▶ Source extract:
▼▼▼

ITU News

Tells you what's happening in Telecommunications around the world

عربي  |  中文  |  Español  |  Français  |  Русский  |  download pdf
                     

Policy and regulation
Trends in telecommunication reform
Sami Al Basheer Al Morshid
photo credit: ITU/V. Martin
“ Although the global ICT industry has seen reduced sales in equipment and manufacturing, lower demand and curtailed investment, the sector has confronted the crisis more successfully than many other sectors. ”

Sami Al Basheer Al Morshid,
Director of ITU’s Telecommunication Development Bureau
 
image
Photo credit: © Blend Images/Alamy

The global financial crisis has served as a wake-up call on the importance of effective regulation, raising questions about the role of government and the laissez-faire approach that had prevailed — notably in the financial sector. According to an ITU report, Trends in Telecommunication Reform 2009*, released on 9 March 2010, one area in which government and industry are now reassessing their roles concerns the development of a new broadband economy. The report asserts that, regardless of changes in investment appetite, negative capital market conditions and financial crisis, the number of investors and the diversity of investors’ objectives will ensure that investment in the information and communication technology (ICT) sector remains robust and varied.

The report argues that telecom/ICT regulators need to maintain a delicate balance between a hands-on and a hands-off approach to regulation. This, the report says, will be critical in ensuring the healthy development of the sector and in meeting social goals.

▲▲▲

▶ The tasks:
1 - In the telecommunication reform article, reproduce the passage from "The global financial" to "robust and varied.", swapping "broadband economy" for "digital economy".
2 - Write the next part of the telecommunication reform article, picking up after its final sentence.
The data that come next have nothing to do with the telecommunication reform article.

▶ Dataset extract:
▼▼▼

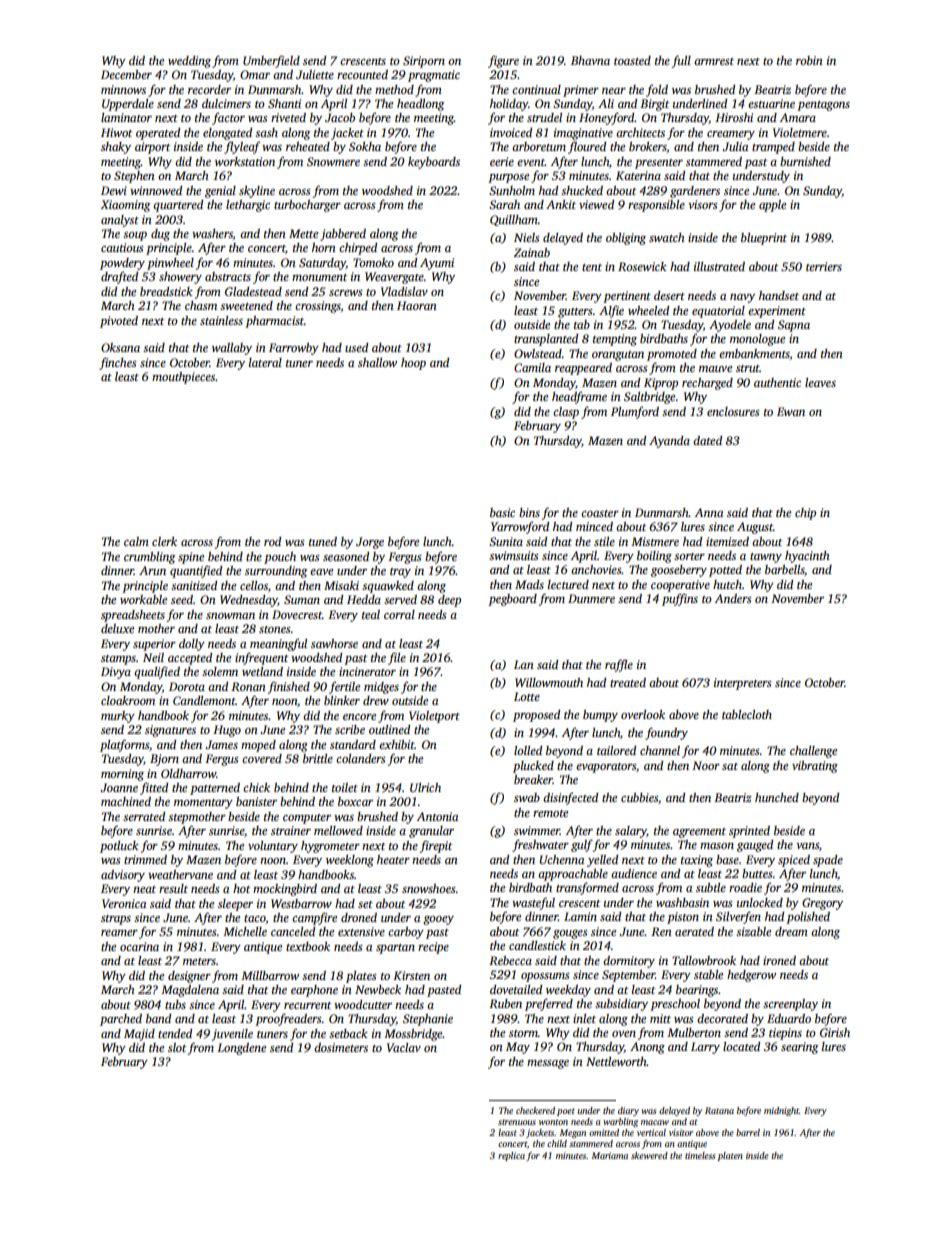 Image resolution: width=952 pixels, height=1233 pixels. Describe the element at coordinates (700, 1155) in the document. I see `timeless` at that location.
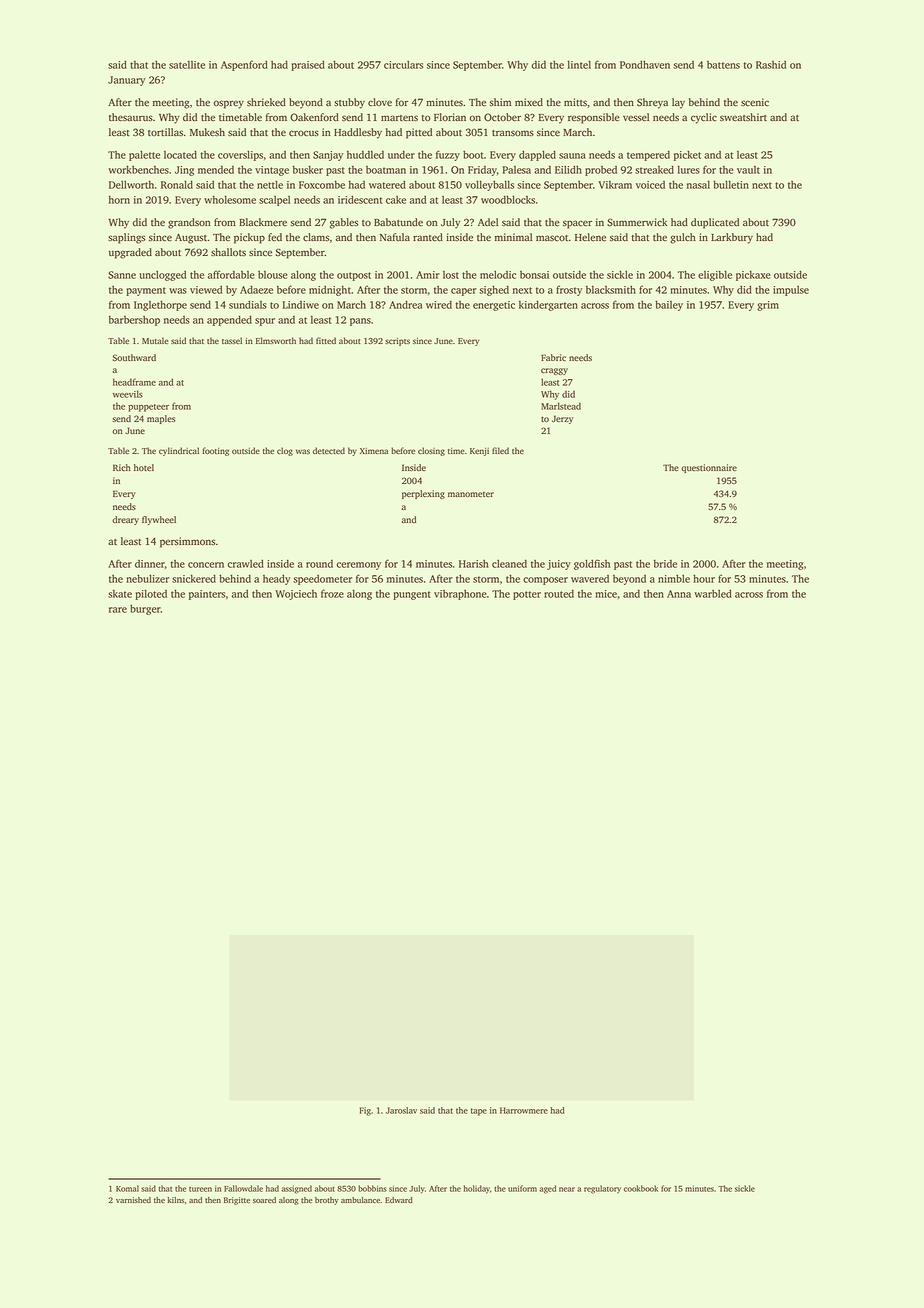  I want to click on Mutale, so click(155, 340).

▲▲▲

▶ Responses by task:
1 -
The global financial crisis has served as a wake-up call on the importance of effective regulation, raising questions about the role of government and the laissez-faire approach that had prevailed — notably in the financial sector. According to an ITU report, Trends in Telecommunication Reform 2009*, released on 9 March 2010, one area in which government and industry are now reassessing their roles concerns the development of a new digital economy. The report asserts that, regardless of changes in investment appetite, negative capital market conditions and financial crisis, the number of investors and the diversity of investors’ objectives will ensure that investment in the information and communication technology (ICT) sector remains robust and varied.

2 -
“Although the global ICT industry has seen reduced sales in equipment and manufacturing, lower demand and curtailed investment, the sector has confronted the crisis more successfully than many other sectors,” says Sami Al Basheer Al Morshid, Director of ITU’s Telecommunication Development Bureau. Mr Al Basheer adds that “certain markets — namely mobile cellular and Internet — have been buoyant. And because of the business opportunities they represent, developing countries remain attractive — especially those that have embarked on regulatory reform initiatives.” But he also notes that “the answers to many of the complex regulatory questions now facing the industry are still far from clear”.

Regulatory trends

The past two decades seem to confirm the power of the regulatory reform trinity: separate regulators, competition, and privatization (see Figure 1). By following, adapting or reinventing these approaches, countries around the world have revitalized their ICT markets, transforming them into digital economies. Importantly, most countries have created separate regulatory authorities that are independent in their decision-making. The number of separate regulatory authorities has increased from only 12 in 1990 to 153 at the end of 2009.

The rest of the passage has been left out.